[DATA FOR THIS TASK Boundary: Start]

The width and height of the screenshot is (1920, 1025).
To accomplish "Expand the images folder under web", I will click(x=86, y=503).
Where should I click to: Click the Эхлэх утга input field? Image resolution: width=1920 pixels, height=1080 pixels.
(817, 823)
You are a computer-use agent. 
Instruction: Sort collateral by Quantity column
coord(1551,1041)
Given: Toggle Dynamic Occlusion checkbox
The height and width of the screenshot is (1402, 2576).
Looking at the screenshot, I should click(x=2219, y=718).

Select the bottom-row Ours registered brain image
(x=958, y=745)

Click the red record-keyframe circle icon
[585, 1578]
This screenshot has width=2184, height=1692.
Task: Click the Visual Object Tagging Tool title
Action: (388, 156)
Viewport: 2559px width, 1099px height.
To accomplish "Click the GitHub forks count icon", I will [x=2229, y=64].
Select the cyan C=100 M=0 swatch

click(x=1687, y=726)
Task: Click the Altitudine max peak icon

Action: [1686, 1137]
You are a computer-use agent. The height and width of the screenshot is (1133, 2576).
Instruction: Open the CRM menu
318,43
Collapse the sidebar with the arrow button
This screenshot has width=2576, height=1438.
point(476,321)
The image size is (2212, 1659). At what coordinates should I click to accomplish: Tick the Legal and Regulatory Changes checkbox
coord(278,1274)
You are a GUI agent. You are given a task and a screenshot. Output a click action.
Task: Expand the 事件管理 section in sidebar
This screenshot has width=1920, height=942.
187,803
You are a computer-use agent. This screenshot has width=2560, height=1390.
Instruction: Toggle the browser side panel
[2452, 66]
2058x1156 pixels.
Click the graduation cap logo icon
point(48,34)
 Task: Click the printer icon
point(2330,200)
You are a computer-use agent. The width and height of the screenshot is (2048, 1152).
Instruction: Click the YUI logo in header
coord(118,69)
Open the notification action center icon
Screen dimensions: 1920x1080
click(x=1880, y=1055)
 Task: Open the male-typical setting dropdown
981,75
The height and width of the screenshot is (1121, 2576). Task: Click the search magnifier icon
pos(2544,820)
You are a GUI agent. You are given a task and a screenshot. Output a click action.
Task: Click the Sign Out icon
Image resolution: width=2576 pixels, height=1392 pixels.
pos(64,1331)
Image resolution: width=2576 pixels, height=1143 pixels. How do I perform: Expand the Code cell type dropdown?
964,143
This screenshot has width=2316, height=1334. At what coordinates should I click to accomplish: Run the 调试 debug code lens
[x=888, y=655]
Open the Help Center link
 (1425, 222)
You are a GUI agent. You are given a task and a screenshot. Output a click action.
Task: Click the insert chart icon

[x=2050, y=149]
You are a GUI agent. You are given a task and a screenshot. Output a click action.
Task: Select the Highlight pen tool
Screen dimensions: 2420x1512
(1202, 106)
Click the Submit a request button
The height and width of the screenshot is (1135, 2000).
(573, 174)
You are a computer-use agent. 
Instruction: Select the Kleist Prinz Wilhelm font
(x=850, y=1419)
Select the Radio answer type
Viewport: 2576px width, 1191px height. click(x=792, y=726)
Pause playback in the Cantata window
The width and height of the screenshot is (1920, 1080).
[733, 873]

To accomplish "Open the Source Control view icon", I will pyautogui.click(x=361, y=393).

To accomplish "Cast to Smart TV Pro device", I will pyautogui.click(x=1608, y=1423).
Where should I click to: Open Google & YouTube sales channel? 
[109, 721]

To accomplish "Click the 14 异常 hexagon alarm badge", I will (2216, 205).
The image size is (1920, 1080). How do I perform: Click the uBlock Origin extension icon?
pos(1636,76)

[DATA FOR THIS TASK Boundary: End]

(WHAT IS REQUIRED)
Copy the entire listing above, line for line, exactly.

(RESPONSE TO THIS TASK)
The width and height of the screenshot is (1920, 1025).
To accomplish "Expand the images folder under web", I will click(x=86, y=503).
Where should I click to: Click the Эхлэх утга input field? Image resolution: width=1920 pixels, height=1080 pixels.
(817, 823)
You are a computer-use agent. 
Instruction: Sort collateral by Quantity column
coord(1551,1041)
Given: Toggle Dynamic Occlusion checkbox
The height and width of the screenshot is (1402, 2576).
Looking at the screenshot, I should click(x=2219, y=718).

Select the bottom-row Ours registered brain image
(x=958, y=745)

Click the red record-keyframe circle icon
[585, 1578]
This screenshot has width=2184, height=1692.
Task: Click the Visual Object Tagging Tool title
Action: (388, 156)
Viewport: 2559px width, 1099px height.
To accomplish "Click the GitHub forks count icon", I will [x=2229, y=64].
Select the cyan C=100 M=0 swatch

click(x=1687, y=726)
Task: Click the Altitudine max peak icon

Action: [1686, 1137]
You are a computer-use agent. The height and width of the screenshot is (1133, 2576).
Instruction: Open the CRM menu
318,43
Collapse the sidebar with the arrow button
This screenshot has width=2576, height=1438.
point(476,321)
The image size is (2212, 1659). At what coordinates should I click to accomplish: Tick the Legal and Regulatory Changes checkbox
coord(278,1274)
You are a GUI agent. You are given a task and a screenshot. Output a click action.
Task: Expand the 事件管理 section in sidebar
This screenshot has width=1920, height=942.
187,803
You are a computer-use agent. This screenshot has width=2560, height=1390.
Instruction: Toggle the browser side panel
[2452, 66]
2058x1156 pixels.
Click the graduation cap logo icon
point(48,34)
 Task: Click the printer icon
point(2330,200)
You are a computer-use agent. The width and height of the screenshot is (2048, 1152).
Instruction: Click the YUI logo in header
coord(118,69)
Open the notification action center icon
Screen dimensions: 1920x1080
click(x=1880, y=1055)
 Task: Open the male-typical setting dropdown
981,75
The height and width of the screenshot is (1121, 2576). Task: Click the search magnifier icon
pos(2544,820)
You are a GUI agent. You are given a task and a screenshot. Output a click action.
Task: Click the Sign Out icon
Image resolution: width=2576 pixels, height=1392 pixels.
pos(64,1331)
Image resolution: width=2576 pixels, height=1143 pixels. How do I perform: Expand the Code cell type dropdown?
964,143
This screenshot has width=2316, height=1334. At what coordinates should I click to accomplish: Run the 调试 debug code lens
[x=888, y=655]
Open the Help Center link
 (1425, 222)
You are a GUI agent. You are given a task and a screenshot. Output a click action.
Task: Click the insert chart icon

[x=2050, y=149]
You are a GUI agent. You are given a task and a screenshot. Output a click action.
Task: Select the Highlight pen tool
Screen dimensions: 2420x1512
(1202, 106)
Click the Submit a request button
The height and width of the screenshot is (1135, 2000).
(573, 174)
You are a computer-use agent. 
Instruction: Select the Kleist Prinz Wilhelm font
(x=850, y=1419)
Select the Radio answer type
Viewport: 2576px width, 1191px height. click(x=792, y=726)
Pause playback in the Cantata window
The width and height of the screenshot is (1920, 1080).
[733, 873]

To accomplish "Open the Source Control view icon", I will pyautogui.click(x=361, y=393).

To accomplish "Cast to Smart TV Pro device", I will pyautogui.click(x=1608, y=1423).
Where should I click to: Open Google & YouTube sales channel? 
[109, 721]

To accomplish "Click the 14 异常 hexagon alarm badge", I will (2216, 205).
The image size is (1920, 1080). How do I perform: Click the uBlock Origin extension icon?
pos(1636,76)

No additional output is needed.